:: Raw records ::
+--

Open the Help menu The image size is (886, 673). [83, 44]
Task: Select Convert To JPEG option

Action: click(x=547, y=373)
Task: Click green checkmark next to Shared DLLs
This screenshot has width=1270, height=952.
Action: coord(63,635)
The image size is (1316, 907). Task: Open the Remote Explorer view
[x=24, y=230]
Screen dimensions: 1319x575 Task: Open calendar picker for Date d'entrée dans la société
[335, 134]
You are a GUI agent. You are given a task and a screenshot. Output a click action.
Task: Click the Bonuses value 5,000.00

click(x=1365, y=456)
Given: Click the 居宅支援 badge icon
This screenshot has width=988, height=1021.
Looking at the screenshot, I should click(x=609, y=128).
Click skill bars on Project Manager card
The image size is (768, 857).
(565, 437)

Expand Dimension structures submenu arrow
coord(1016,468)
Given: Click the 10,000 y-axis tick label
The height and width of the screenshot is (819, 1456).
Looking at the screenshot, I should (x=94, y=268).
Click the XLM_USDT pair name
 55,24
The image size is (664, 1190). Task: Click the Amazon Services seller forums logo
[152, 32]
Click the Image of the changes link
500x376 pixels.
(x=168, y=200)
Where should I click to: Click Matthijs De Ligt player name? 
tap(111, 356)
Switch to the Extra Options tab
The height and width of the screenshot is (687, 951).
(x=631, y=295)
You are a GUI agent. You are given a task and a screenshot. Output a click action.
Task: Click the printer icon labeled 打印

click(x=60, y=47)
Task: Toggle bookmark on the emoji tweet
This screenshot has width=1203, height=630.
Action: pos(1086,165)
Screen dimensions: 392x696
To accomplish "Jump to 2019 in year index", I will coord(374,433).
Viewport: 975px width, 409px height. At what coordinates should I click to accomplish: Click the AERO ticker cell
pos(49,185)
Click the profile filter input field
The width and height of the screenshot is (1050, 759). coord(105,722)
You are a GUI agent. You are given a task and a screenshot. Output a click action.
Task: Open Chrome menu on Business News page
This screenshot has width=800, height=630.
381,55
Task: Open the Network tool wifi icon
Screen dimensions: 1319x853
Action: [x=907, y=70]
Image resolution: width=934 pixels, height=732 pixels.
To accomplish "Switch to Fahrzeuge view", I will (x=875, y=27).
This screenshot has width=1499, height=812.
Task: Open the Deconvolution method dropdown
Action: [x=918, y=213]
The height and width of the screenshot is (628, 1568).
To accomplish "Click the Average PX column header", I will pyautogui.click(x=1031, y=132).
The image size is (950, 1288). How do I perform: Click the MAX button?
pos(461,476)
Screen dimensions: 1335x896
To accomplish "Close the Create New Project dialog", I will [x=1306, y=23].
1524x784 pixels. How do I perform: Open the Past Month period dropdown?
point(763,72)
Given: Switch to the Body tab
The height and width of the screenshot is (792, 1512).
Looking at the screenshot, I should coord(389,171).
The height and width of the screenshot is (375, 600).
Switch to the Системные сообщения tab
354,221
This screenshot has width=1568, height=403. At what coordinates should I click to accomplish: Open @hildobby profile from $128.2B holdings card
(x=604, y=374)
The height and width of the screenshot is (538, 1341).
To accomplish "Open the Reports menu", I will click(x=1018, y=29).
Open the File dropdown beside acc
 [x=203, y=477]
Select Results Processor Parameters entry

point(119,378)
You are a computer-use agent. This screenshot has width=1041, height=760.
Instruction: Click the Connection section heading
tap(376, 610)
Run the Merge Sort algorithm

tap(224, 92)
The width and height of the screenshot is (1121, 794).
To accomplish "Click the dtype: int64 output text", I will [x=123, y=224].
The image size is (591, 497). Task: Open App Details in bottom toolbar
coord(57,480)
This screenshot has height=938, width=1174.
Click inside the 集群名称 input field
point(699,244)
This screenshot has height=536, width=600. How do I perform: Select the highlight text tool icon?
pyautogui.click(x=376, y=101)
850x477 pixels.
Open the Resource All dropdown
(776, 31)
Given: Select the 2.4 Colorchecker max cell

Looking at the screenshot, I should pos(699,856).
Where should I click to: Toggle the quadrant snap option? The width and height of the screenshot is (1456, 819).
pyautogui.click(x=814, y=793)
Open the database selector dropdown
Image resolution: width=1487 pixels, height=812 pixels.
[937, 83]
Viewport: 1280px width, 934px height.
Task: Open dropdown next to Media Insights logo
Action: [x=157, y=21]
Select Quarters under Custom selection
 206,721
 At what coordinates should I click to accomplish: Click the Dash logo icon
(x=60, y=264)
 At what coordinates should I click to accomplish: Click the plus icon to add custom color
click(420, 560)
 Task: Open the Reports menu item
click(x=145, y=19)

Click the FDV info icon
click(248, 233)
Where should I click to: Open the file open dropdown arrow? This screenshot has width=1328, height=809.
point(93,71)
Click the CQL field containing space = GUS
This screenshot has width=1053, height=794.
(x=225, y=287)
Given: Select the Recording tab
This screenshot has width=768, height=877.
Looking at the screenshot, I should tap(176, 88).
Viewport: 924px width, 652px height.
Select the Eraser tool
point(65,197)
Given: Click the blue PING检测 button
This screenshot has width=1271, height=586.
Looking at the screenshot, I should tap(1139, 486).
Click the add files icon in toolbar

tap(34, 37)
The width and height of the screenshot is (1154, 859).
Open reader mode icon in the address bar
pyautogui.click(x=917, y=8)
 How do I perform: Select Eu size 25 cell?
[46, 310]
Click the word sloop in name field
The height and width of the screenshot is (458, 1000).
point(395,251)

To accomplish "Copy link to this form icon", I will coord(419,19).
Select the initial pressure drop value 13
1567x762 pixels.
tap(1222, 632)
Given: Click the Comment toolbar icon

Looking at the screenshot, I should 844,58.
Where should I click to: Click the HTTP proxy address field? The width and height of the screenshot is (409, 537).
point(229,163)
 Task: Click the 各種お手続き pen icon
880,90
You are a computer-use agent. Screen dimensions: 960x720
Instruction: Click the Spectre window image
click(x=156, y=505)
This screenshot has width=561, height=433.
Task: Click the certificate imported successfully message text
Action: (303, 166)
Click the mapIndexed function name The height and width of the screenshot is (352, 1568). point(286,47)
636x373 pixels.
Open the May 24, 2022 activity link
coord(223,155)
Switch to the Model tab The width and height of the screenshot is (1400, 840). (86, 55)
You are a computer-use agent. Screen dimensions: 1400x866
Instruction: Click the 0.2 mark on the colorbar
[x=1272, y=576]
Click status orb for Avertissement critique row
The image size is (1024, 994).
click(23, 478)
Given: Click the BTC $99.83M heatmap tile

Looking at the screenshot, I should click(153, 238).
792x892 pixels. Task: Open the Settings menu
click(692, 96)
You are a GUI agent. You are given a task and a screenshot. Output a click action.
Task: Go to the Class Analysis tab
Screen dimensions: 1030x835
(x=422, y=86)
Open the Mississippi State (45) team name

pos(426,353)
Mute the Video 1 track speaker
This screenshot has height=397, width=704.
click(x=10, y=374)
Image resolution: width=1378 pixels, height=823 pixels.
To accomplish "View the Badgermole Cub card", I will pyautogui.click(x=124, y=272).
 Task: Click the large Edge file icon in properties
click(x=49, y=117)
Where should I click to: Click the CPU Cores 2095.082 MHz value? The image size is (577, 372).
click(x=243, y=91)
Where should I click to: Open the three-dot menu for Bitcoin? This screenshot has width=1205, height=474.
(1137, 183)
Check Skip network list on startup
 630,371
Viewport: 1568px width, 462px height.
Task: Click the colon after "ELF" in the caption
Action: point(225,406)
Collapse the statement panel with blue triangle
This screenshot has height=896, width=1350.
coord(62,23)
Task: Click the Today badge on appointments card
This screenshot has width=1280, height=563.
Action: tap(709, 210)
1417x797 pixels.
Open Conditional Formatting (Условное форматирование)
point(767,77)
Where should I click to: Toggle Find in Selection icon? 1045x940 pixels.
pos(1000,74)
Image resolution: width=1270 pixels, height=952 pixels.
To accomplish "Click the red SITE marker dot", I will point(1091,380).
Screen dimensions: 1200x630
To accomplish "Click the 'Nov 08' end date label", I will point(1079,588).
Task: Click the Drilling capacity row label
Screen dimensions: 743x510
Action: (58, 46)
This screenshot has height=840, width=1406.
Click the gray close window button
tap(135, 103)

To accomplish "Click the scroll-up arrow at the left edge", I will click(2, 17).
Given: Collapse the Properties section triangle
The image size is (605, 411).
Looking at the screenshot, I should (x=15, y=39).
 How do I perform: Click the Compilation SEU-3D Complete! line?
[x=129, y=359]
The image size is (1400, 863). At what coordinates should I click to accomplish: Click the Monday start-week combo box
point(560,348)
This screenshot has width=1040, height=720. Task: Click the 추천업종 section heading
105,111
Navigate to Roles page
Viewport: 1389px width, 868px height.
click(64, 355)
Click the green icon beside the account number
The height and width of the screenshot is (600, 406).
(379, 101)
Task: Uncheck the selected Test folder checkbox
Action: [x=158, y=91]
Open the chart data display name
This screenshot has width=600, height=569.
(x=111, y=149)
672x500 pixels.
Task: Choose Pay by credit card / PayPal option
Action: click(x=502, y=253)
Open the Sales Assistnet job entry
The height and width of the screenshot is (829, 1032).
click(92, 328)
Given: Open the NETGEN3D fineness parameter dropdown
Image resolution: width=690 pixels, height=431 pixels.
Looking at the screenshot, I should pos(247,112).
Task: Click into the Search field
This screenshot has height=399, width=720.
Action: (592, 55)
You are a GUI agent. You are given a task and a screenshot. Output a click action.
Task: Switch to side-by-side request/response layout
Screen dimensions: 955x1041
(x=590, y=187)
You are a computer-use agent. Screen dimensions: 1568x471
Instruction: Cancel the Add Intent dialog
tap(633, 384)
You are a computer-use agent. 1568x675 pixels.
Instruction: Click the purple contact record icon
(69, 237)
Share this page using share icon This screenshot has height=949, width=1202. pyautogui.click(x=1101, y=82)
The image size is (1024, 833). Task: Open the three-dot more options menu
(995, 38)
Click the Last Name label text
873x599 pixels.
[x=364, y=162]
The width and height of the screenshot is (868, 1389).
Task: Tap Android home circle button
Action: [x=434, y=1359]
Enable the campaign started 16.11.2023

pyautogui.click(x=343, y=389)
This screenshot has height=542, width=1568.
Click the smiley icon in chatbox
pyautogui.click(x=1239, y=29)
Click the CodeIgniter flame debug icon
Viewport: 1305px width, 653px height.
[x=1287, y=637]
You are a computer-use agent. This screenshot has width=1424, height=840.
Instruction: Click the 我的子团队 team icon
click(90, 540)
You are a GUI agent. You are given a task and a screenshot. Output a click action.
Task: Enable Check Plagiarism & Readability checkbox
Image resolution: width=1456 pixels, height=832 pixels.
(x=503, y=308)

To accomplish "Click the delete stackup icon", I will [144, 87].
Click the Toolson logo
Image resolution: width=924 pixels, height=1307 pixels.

+--

:: PROBLEM STATEMENT ::
Replace "screenshot" with "screen capture" in everything from the line containing "Task: Select Convert To JPEG option" down to the line containing "click(x=1365, y=456)". Return only those lines, with nothing else changed.

:: EXERCISE OUTPUT ::
Task: Select Convert To JPEG option

Action: click(x=547, y=373)
Task: Click green checkmark next to Shared DLLs
This screen capture has width=1270, height=952.
Action: coord(63,635)
The image size is (1316, 907). Task: Open the Remote Explorer view
[x=24, y=230]
Screen dimensions: 1319x575 Task: Open calendar picker for Date d'entrée dans la société
[335, 134]
You are a GUI agent. You are given a task and a screen capture. Output a click action.
Task: Click the Bonuses value 5,000.00

click(x=1365, y=456)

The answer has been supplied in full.